HYSPLIT was used to generate airmass backward trajectories for each very dry and very wet event, starting at 500 and 1000 m AGL. The majority of the very dry event trajectories approached from the southwest, with the exception of 6 August 2012 and 3 May 2003 (Fig. 4a). These trajectories also exhibit anticyclonic curvature, a trend that is consistent with the 850-hPa vector wind patterns and the presence of a high pressure system over the region. The trajectory pattern for the very wet events reveals air masses moving from the southeast out of the Gulf of Mexico (Fig. 4b). The trajectories also appear to cover a greater distance during the very wet events. This indicates that air parcels moved more quickly at both levels during wet events. Based on these backward trajectories, we hypothesize that wet events received more moisture from the Gulf of Mexico than do dry events. The influx of moisture may have helped induce precipitation in Oklahoma and could confound or mask any impact from the land surface.

Fig. 4.
Fig. 4.

Backward trajectories from the locations of highest precipitation accumulation for each (a) dry and (b) wet event at 500 (solid lines) and 1000 (dashed lines) m AGL.

Citation: Journal of Applied Meteorology and Climatology 54, 11; 10.1175/JAMC-D-15-0086.1

c. Case study 1: 6 August 2012

The event on 6 August 2012 occurred over very dry soils (seventh percentile). This event was chosen to represent a localized mesoscale event as opposed to an event that is part of a larger system.
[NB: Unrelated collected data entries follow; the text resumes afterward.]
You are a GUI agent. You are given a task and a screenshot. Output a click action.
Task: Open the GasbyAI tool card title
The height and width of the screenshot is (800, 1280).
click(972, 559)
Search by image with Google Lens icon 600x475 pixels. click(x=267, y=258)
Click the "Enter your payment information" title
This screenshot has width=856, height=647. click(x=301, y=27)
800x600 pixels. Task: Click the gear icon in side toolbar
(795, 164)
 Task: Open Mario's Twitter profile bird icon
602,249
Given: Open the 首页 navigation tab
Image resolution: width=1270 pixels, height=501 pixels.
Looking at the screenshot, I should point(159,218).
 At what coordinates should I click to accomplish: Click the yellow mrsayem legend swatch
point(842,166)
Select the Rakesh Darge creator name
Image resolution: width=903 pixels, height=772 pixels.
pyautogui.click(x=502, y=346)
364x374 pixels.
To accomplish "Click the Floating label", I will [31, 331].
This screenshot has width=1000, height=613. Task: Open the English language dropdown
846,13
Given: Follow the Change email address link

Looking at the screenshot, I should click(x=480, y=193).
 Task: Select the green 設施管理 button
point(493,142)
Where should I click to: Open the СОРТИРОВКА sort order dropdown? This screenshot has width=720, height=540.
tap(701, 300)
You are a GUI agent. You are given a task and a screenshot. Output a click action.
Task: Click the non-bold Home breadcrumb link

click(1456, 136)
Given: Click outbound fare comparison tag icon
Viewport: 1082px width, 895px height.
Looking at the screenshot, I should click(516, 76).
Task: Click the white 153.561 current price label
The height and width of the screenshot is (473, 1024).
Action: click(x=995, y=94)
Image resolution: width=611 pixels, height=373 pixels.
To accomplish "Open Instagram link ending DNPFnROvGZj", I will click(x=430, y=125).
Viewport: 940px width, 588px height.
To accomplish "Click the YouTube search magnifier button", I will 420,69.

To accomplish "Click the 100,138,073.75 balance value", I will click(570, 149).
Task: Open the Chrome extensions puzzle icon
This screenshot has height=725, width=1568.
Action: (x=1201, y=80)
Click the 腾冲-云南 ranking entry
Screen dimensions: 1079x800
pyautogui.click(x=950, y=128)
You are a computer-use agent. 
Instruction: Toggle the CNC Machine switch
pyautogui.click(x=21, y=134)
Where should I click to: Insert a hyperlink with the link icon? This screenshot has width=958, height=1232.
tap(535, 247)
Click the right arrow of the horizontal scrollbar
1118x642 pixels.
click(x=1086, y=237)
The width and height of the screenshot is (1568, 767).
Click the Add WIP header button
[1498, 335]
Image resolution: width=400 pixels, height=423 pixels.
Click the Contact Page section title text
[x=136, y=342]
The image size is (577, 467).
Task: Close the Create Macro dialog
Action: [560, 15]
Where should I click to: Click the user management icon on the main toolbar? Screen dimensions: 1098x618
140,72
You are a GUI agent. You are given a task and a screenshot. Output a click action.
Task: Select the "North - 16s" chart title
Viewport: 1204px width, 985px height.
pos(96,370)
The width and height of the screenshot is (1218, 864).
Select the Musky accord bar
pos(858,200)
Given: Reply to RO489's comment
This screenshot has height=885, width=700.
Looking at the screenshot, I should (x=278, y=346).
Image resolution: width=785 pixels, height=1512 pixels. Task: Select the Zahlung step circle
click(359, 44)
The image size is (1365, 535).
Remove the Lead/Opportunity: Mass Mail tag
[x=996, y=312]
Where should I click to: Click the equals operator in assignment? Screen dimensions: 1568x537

On 6 August 2012, isolated thunderstorms developed over the Great Plains in the late afternoon. A weak frontal system located in southern Colorado and a stationary front stretching through southern Oklahoma created a moist and moderately unstable air mass, favorable for weakly organized thunderstorms (Fig. 5). Daytime heating also supported the development of thunderstorms in the afternoon. An isolated thunderstorm from the northwest moved through southwest Oklahoma City, Oklahoma, and was one of the CMORPH events (i.e., received the highest precipitation accumulation at this location).

Fig. 5.
Fig. 5.

National Weather Service (NWS) surface analysis at 1800 UTC 6 Aug 2012.

Citation: Journal of Applied Meteorology and Climatology 54, 11; 10.1175/JAMC-D-15-0086.1

During the 3 h prior to the event, 850-hPa vector winds were variable in Oklahoma (Fig. 6a). Northwesterly winds were present in eastern Oklahoma, while there was a southwesterly wind in northwestern Oklahoma. From the 500-hPa wind field, there were weak northwesterly winds throughout the Great Plains, and the high pressure situated over Colorado and New Mexico influenced winds at upper levels (Fig. 6b).

Fig. 6.
Fig. 6.

Vector wind composites from (a) 850 and (b) 500 hPa taken at 2100 UTC 6 Aug 2012. Note that the wind speed color scales are different for 850 and 500 hPa. NCEP–NCAR reanalysis data were provided as in Fig. 2.

Citation: Journal of Applied Meteorology and Climatology 54, 11; 10.1175/JAMC-D-15-0086.1

The classification criteria are intended to isolate and eliminate events that are caused by large-scale atmospheric processes. By doing so, we are able to more clearly isolate the influence that soil moisture has (if any) on precipitation. Latent and sensible heat fluxes have a role in creating instability in the atmosphere. The sensible heating the morning before precipitation initiated was about 20 W m−2 higher than normal during that time, while latent heating was nearly 10 W m−2 lower than normal, leading to a dramatic increase in Bowen ratio. This substantial energy exchange at the surface implies that the majority of the available energy was used to heat the air and the ground (sensible heat) (Oladosu et al. 2007). The ingredients for convective activity in this case are shown to have had a greater effect on the development of these isolated thunderstorms. Surface heating enhanced instability in the low-level atmosphere. The lifted index over the course of the morning and early afternoon showed a decrease over time indicating increased instability and an enhanced probability of convective activity.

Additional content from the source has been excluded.